Some potential new programming that might fit at North Christian Church would be related to youth — particularly given “the 4,000 students that are within walking distance” of the church property — as well as family and cultural programming, Hatton said.
Hatton said North Christian Church has been well maintained but would likely need some renovations to accommodate library facilities, including some issues related to getting patrons between floors, as well as bathroom accessibility and “general renovation, mostly on the lower level,” though “it has yet to be determined exactly what that is and what that would look like.”
“The assessment and the strategic plan shows that (North Christian Church) would be a good fit for us,” Hatton said. “But, again, it has to make sense financially.

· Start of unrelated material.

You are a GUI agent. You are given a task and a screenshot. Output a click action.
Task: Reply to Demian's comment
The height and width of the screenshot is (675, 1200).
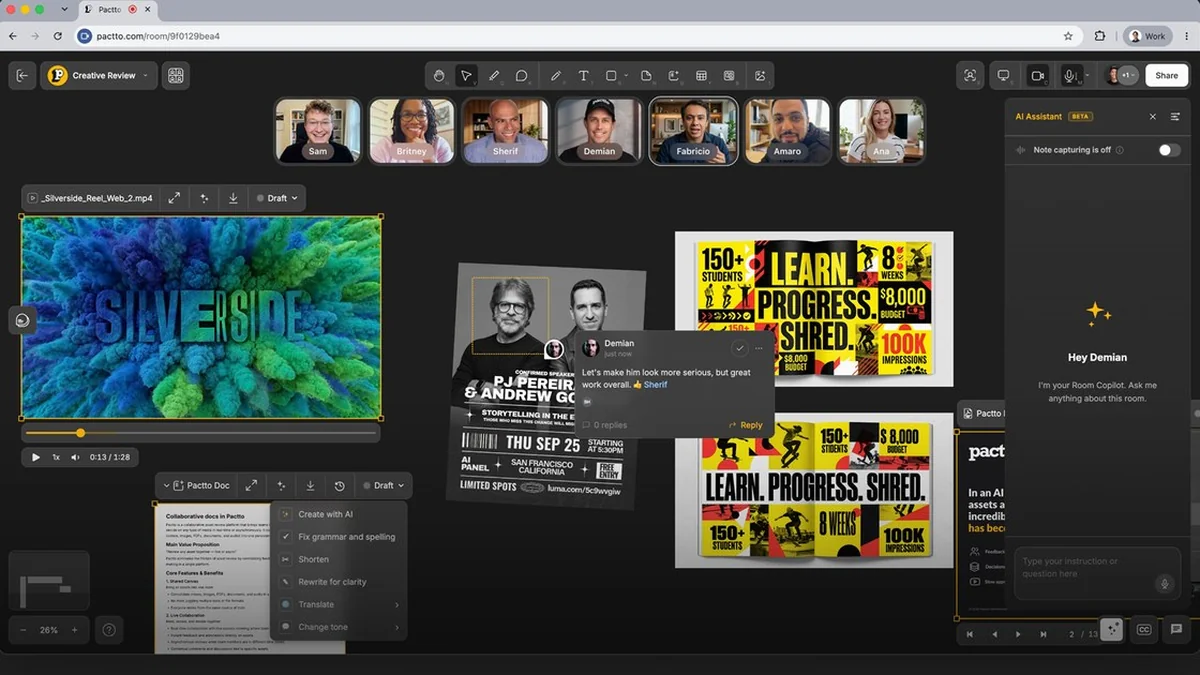746,425
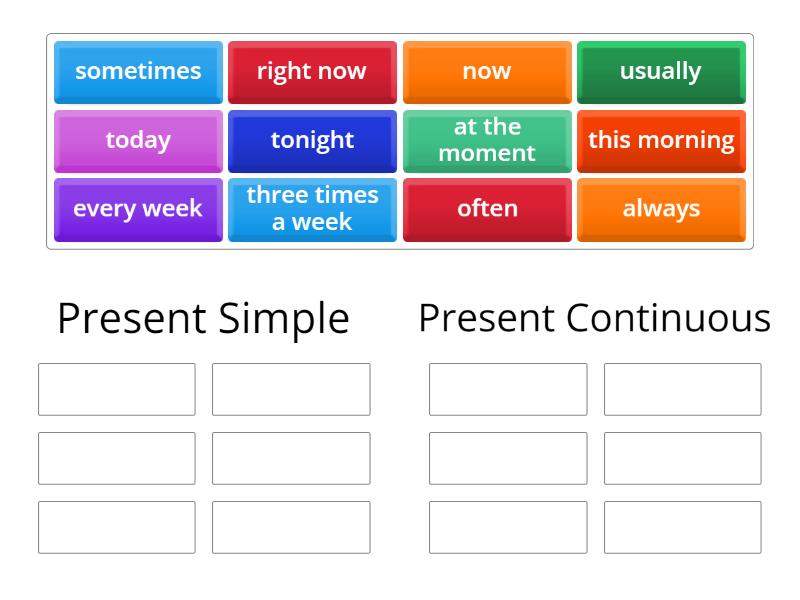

It has to make sense from the board’s perspective. …But I can see a path forward with that building for the library and then ultimately for the community, because that’s what it’s about, right? It’s about the community.”
Finding new life
The updates from library officials come as a series of architecturally significant buildings in Columbus have changed hands and found new life in recent years.
Local officials said having new owners who are committed to preserving the architectural and historic legacy of the buildings is helping to further the civic identity of Columbus — a city where a Modernist bank is now a coffee shop and a Modernist newspaper building now hosts an architectural school.
Earlier this month, a downtown office building at 301 Washington St. — often referred to as “arguably the most famous address in Columbus” — was sold to Columbus-based Johnson Ventures, which plans to house an office there and is in talks with the Columbus Area Visitor’s Center to restart tours of parts of the building.
The building is the former site of Irwin’s Bank — which later became Irwin Union Bank and Trust — and includes the former office of the late J. Irwin Miller, a Cummins chairman and philanthropist who shared the city’s economy, architecture and culture throughout the 20th century.
Additionally, Lucabe Coffee Company has converted architect Harry Weese’s Irwin Union Bank-turned-First Financial Bank into a coffee shop at Eastbrook Plaza.
“I think change is inevitable, and so many of these buildings and landscapes and properties are now 50 years old,” said Richard McCoy, executive director of Landmark Columbus Foundation, which cares for, celebrates and advances the cultural heritage of Columbus.
“(Architecture) is the center of this community’s civic identity,” McCoy added. “It’s who we are. It’s what this town is all about. The architecture is kind of the residue of a quest for excellence, and as we continue to care for it in a great way, it proves that quest isn’t over. And without it … I think part of Columbus’ soul would be gone.”
McCoy said it is “a big deal” that the library is considering North Christian Church as a possible branch location.
“I think that building is arguably one of the most architecturally significant properties in the county,” McCoy said. “And to have it change hands smoothly and go into the ownership of the library, I think is really exciting, because there will be some public input on that and a way for us to stay connected with it for it to stay, in a way, connected to the mission that the church had.”
While some architecturally significant buildings have found new owners and continue to live on, not all such buildings in Columbus have had the same fate.
In 2020, Cummins Inc. decided to tear down its former medical facility commonly referred to as COHA, located at 605 Cottage Ave., after five years of attempting to find a new owner, saying at the time that the structure was no longer sustainable or commercially viable.
About a year ago, a treasured historical building in downtown Columbus known as the Irwin Block building on Fifth Street, was destroyed by a fire. That lot has remained vacant since the remains of the building were demolished following the fire.